Ready to get cooking? Gerard shares two recipes from her new cookbook, Half Baked Harvest Quick & Cozy, below:
Lemon Pepper Sage Chicken & Apple Salad with Harvest Vinaigrette
Prep Time: 5 minutes • Cook time: 25 minutes • Total time: 30 hour • Serves 4 to 6
For the salad:
- 1 pound boneless, skinless chicken breasts
- 1 tablespoon chopped fresh sage
- 2 tablespoons Homemade Lemon Pepper Seasoning (recipe follows) or store-bought
lemon pepper seasoning - Fine pink Himalayan salt
- ⅓ cup pepitas
- 1 tablespoon salted butter, melted
- 1 tablespoon maple syrup
- ½ teaspoon ground cinnamon
- ¼ teaspoon cayenne pepper
- 4 ounces thinly sliced prosciutto, torn
- 6 cups baby arugula or spring mix
- 2 Honeycrisp apples, thinly sliced
- 2 avocados, diced
For the Harvest Vinaigrette:
- 1/2 cup crumbled feta cheese
- 1/3 cup extra-virgin olive oil
- 1/4 cup apple cider vinegar
- 1 tablespoon Dijon mustard
- 1 tablespoon Maple Apple Butter (from Half Baked Harvest Quick & Cozy, page 199) or
store-bought apple butter (optional) - 1 tablespoon fresh thyme leaves
- 2 teaspoons honey or maple syrup
- 2 teaspoons chopped fresh sage
- Fine pink Himalayan salt and freshly ground black pepper
Homemade Lemon Pepper Seasoning
Makes 3/4 cup
- 2 tablespoons smoked or sweet paprika
- 2 tablespoons garlic powder
- 2 tablespoons lemon zest
- 11/2 tablespoons fine pink Himalayan salt
- 1 tablespoon onion powder
- 1 tablespoon dried oregano
- 1 tablespoon dried thyme
- 1 tablespoon freshly ground black pepper
- 2 teaspoons chile powder
- Make the salad. Preheat the oven to 400°F. Line a rimmed baking sheet with parchment paper.
- On one side of the prepared baking sheet, toss the chicken with the chopped sage, lemon pepper seasoning, and salt evenly all over. Bake for 13 to 15 minutes.
- Meanwhile, in a small bowl, toss together the pepitas, melted butter, maple syrup, cinnamon, cayenne, and a pinch of salt.

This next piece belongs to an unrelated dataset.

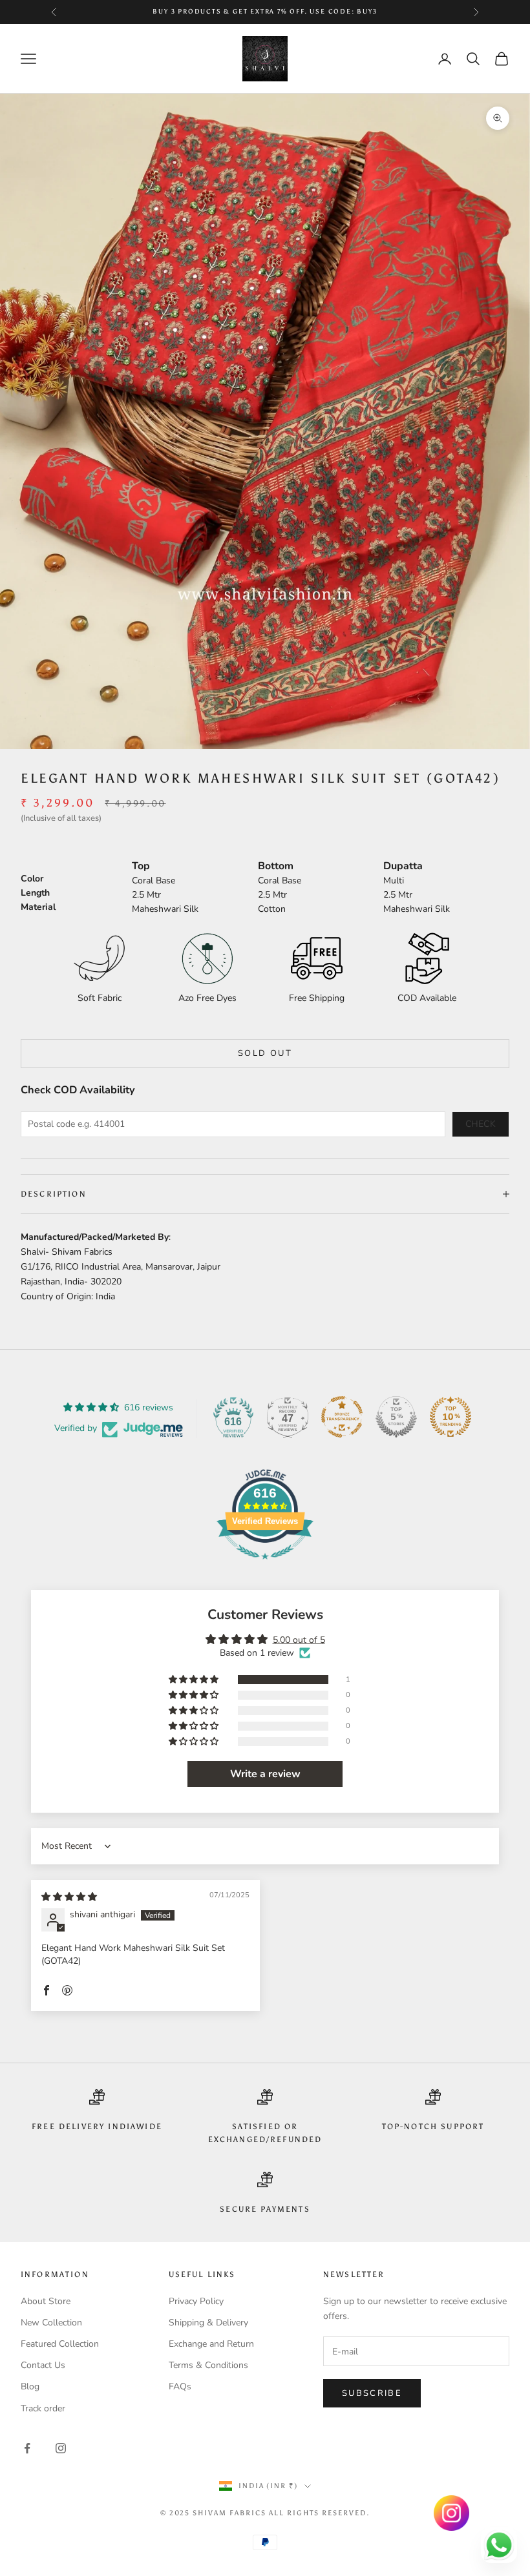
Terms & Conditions (208, 2365)
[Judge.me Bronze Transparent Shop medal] (342, 1416)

- Carefully remove the baking sheet from the oven and add the coated pepitas to the empty side, spreading them in a single layer. Lay the prosciutto flat around the pepitas. Return the pan to the oven and continue baking until the chicken is cooked through, the pepitas are toasted, and the prosciutto is crisp, about 10 minutes more. Remove from the oven. Transfer the chicken to a cutting board and slice crosswise. Keep it warm.
- Meanwhile, in a large serving bowl, combine the arugula, apple, and avocado.
- Make the harvest vinaigrette. In a small bowl or lidded jar, combine the olive oil, vinegar, mustard, apple butter (if using), thyme, honey, and sage. Season with salt and pepper. Vigorously whisk or shake to combine well. Taste and adjust the seasonings as needed.
- Pour about half of the vinaigrette over the salad and gently toss to coat, adding more dressing as desired. Arrange the chicken, pepitas, and prosciutto over the greens, sprinkle with the feta, and serve.
Effortless Pasta Bake
Prep Time: 15 minutes • Cook time: 45 minutes • Total time: 1 hour • Serves 8
- 3 cups cherry tomatoes
- ½ cup extra-virgin olive oil
- 6 garlic cloves, roughly chopped
- 3 tablespoons Homemade Italian Seasoning (page 133) or store-bought Italian seasoning
- Fine pink Himalayan salt and freshly ground black pepper
- Crushed red pepper flakes
- 1 pound short-cut pasta, such as orzo or macaroni
- ½ cup pitted Kalamata olives, roughly chopped
- 1/3 cup chopped fresh basil, plus more for serving
- 2 to 3 tablespoons sliced pepperoncini
- 2 cups shredded mozzarella cheese
- 4 ounces sliced pepperoni
- 2 bell peppers, any color, thinly sliced
- Preheat the oven to 400°F.
- In a 9 x 13-inch baking dish, combine the cherry tomatoes, olive oil, garlic, Italian seasoning, salt, black pepper, and red pepper flakes. Bake until the tomatoes begin to burst, about 10 minutes. Pull the pan out of the oven (leave the oven on) and add the pasta, olives, basil, and pepperoncini. Pour in 2 cups of water and stir to combine. Top with the mozzarella, pepperoni, and bell peppers.
- Return to the oven to bake, until the sauce is bubbling and the cheese is melted, 35 minutes more.
- Top with lots of fresh basil and extra red pepper flakes. Serve family style.